*TASK TO COMPLETE*: If a line of the records contains the word "agent", list it.

*THE DATA*:
Segment Open
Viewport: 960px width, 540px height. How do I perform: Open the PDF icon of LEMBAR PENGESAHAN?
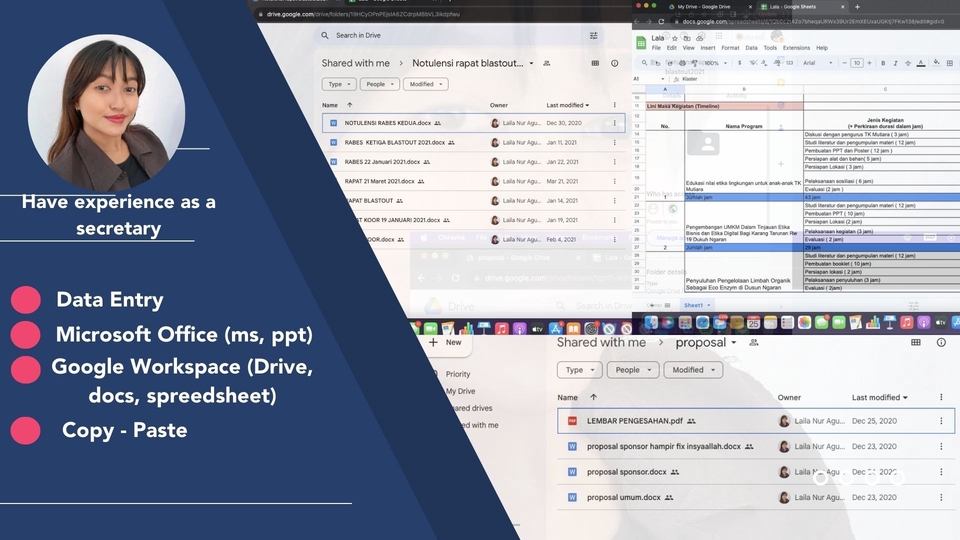coord(572,421)
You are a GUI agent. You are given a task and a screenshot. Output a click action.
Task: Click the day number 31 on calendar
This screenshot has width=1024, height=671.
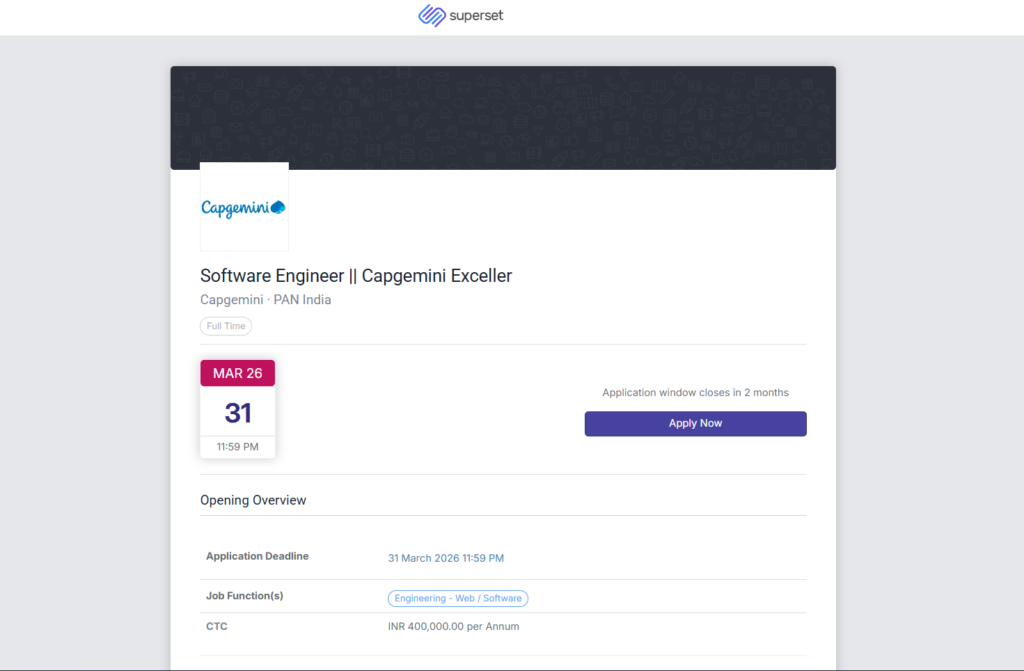point(238,412)
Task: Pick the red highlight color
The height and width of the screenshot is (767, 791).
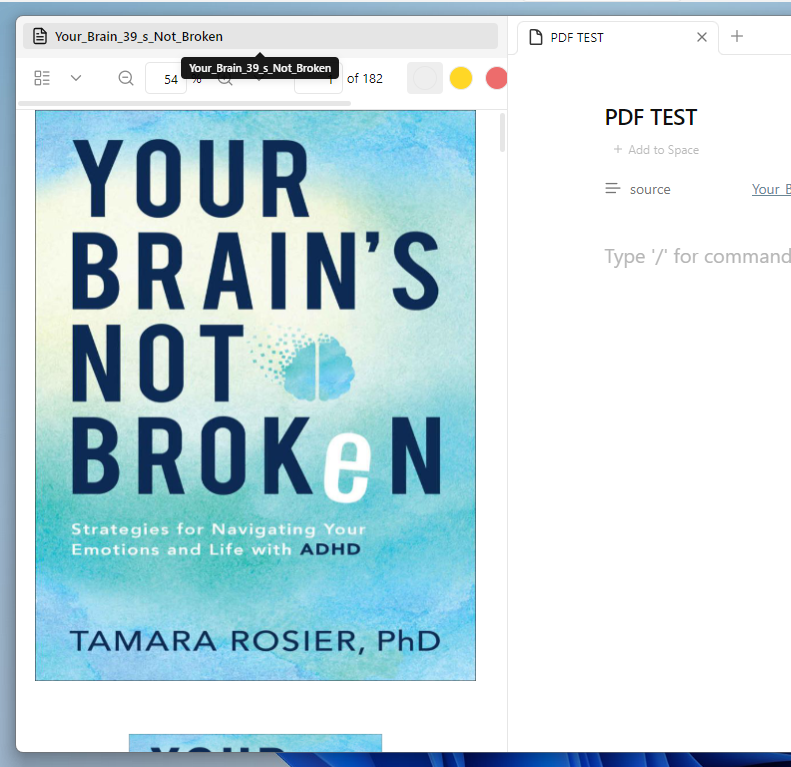Action: pyautogui.click(x=496, y=78)
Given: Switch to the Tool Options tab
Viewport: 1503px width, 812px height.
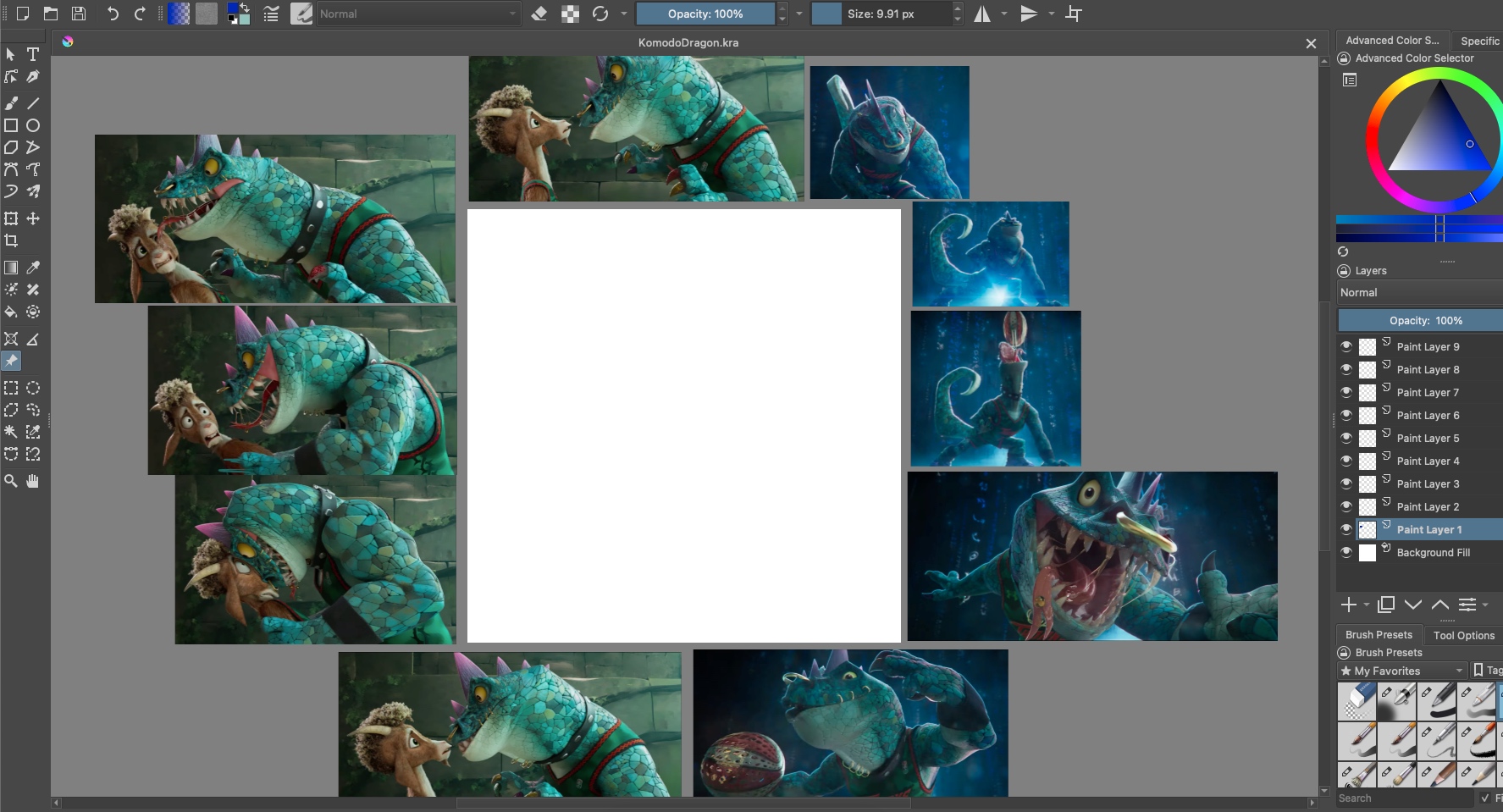Looking at the screenshot, I should [x=1463, y=635].
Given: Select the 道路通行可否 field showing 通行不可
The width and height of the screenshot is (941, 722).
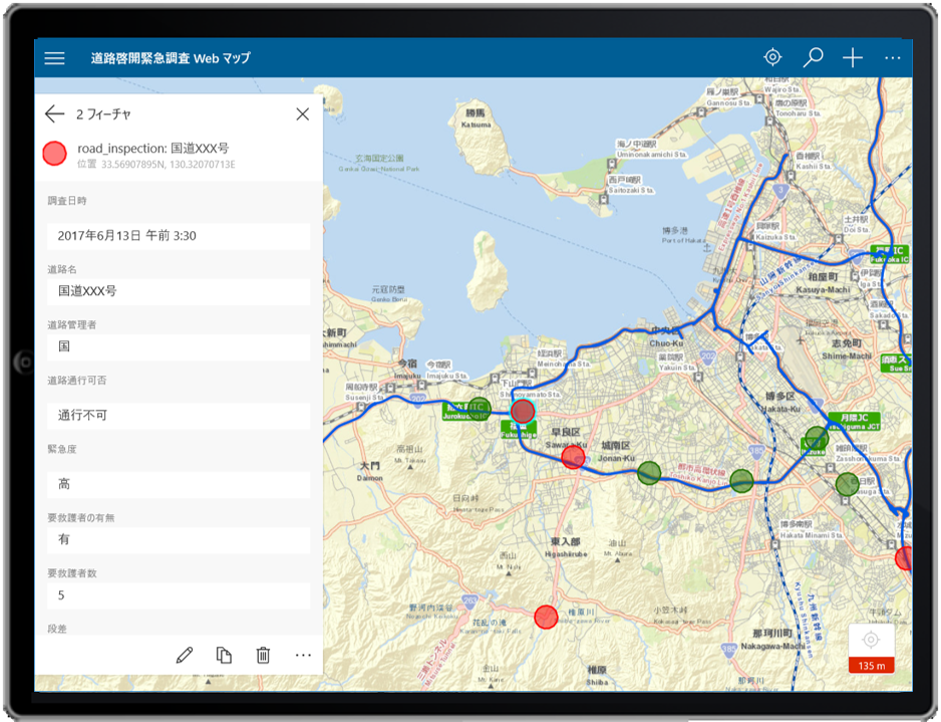Looking at the screenshot, I should [x=178, y=416].
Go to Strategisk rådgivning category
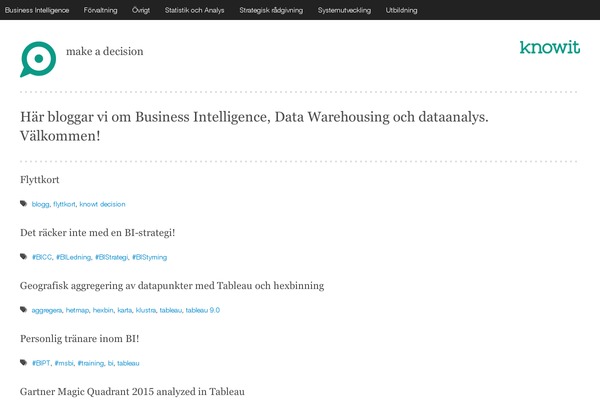Image resolution: width=600 pixels, height=400 pixels. (271, 10)
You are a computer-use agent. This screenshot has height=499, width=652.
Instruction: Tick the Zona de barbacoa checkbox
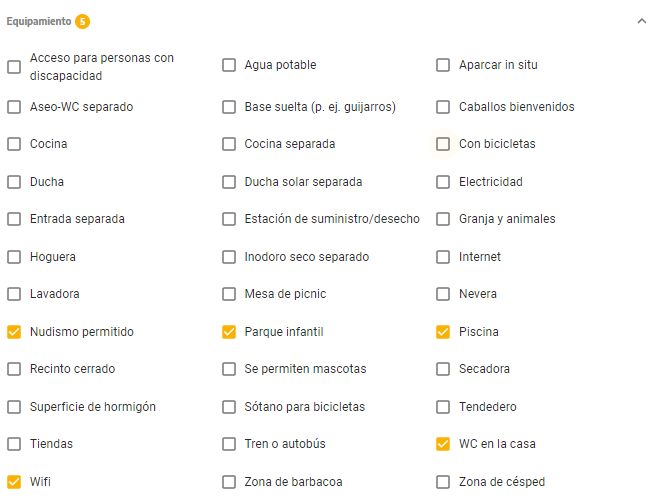[229, 482]
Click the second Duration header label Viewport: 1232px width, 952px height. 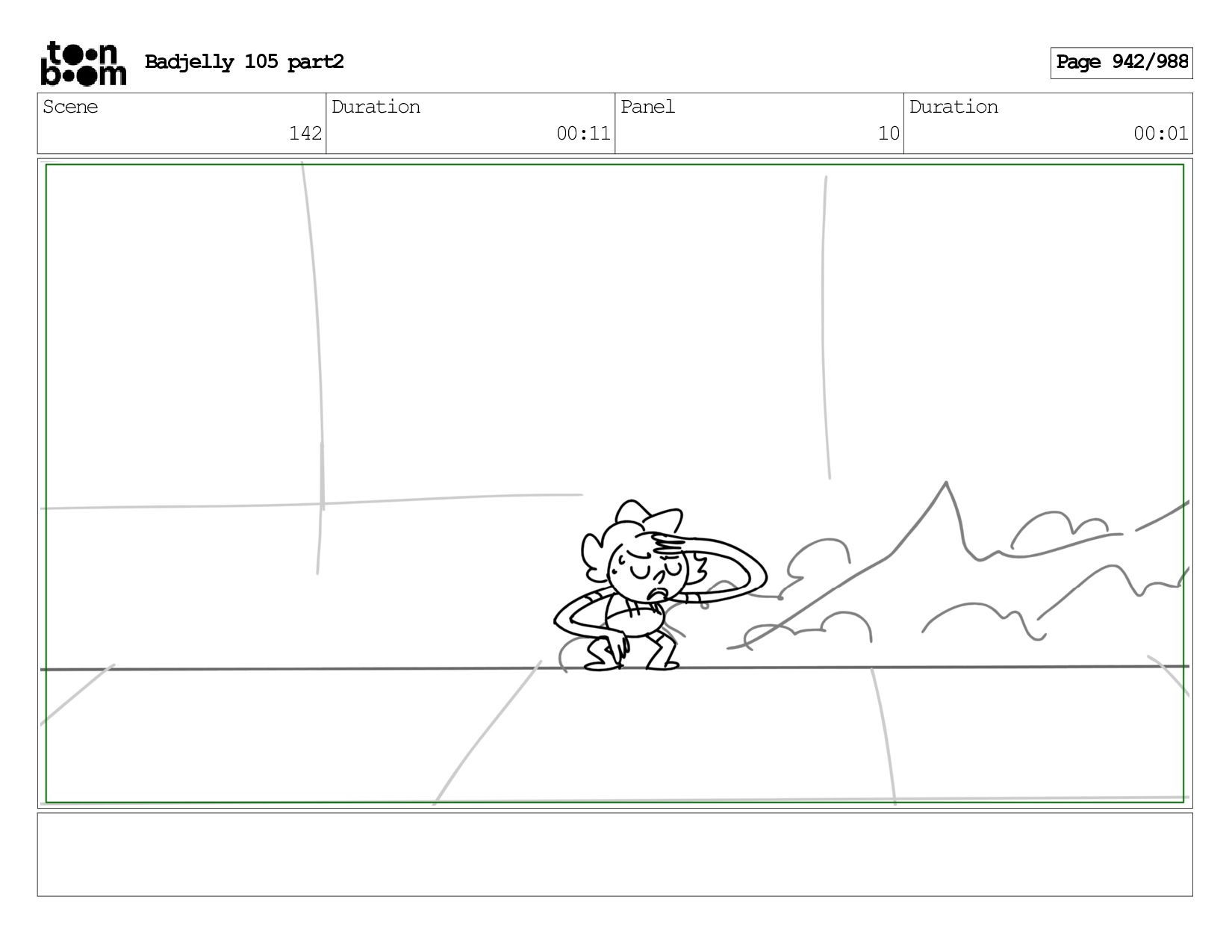(953, 107)
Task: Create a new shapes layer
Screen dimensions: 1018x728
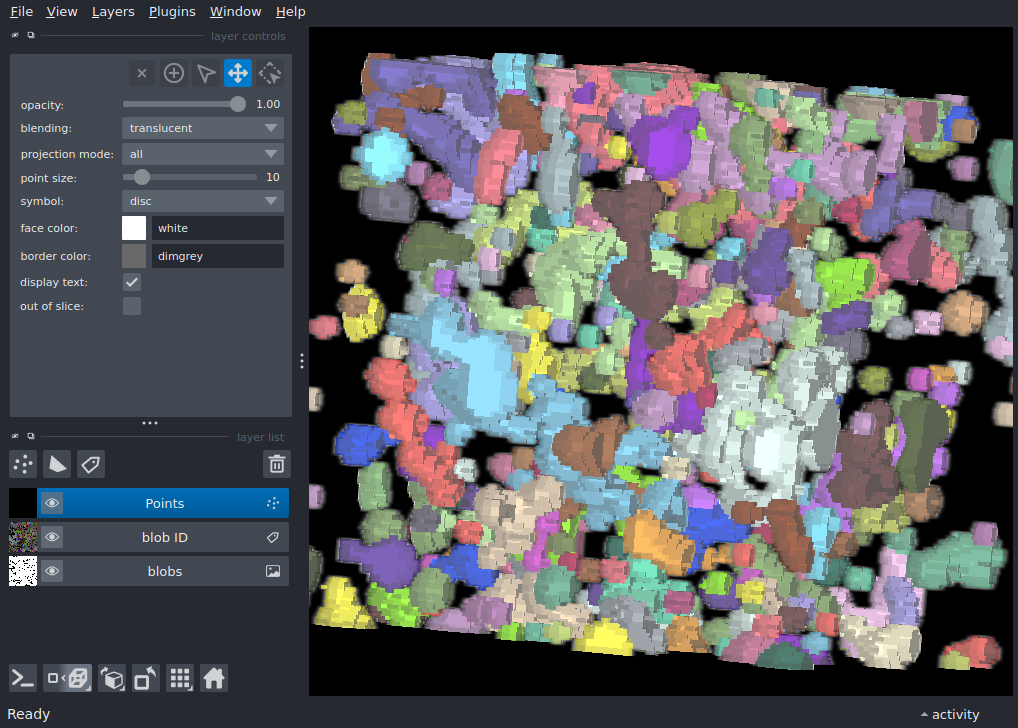Action: coord(58,463)
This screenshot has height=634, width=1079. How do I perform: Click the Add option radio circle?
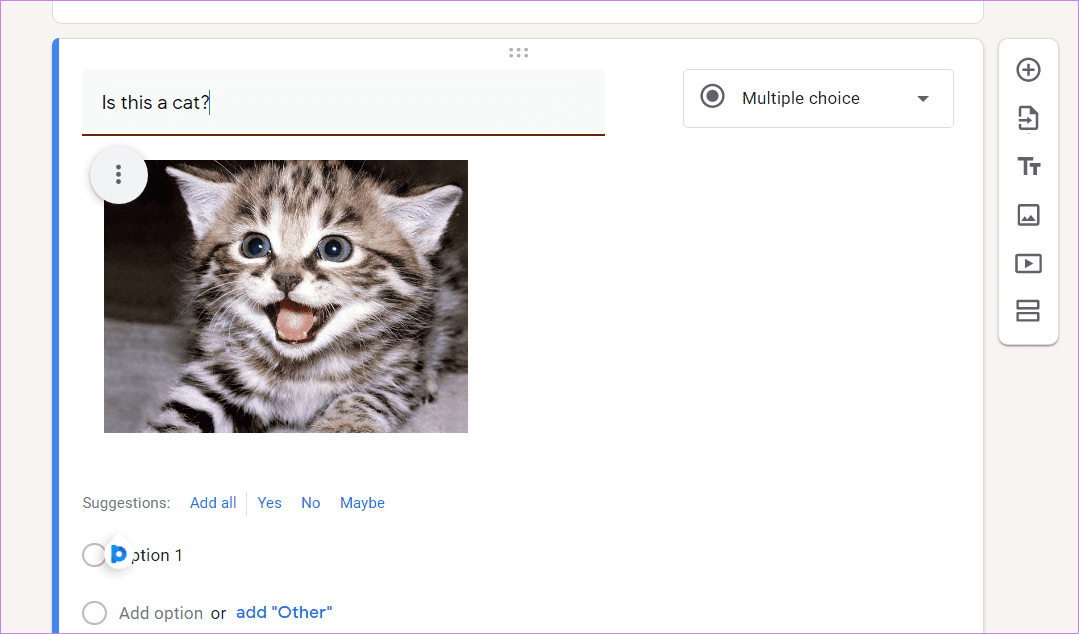tap(94, 613)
Segment Closed
*ANSWER TO THIS PROBLEM*:
You are a GUI agent. You are given a task and a screenshot. Output a click action.
You are a computer-use agent. This screenshot has height=499, width=652.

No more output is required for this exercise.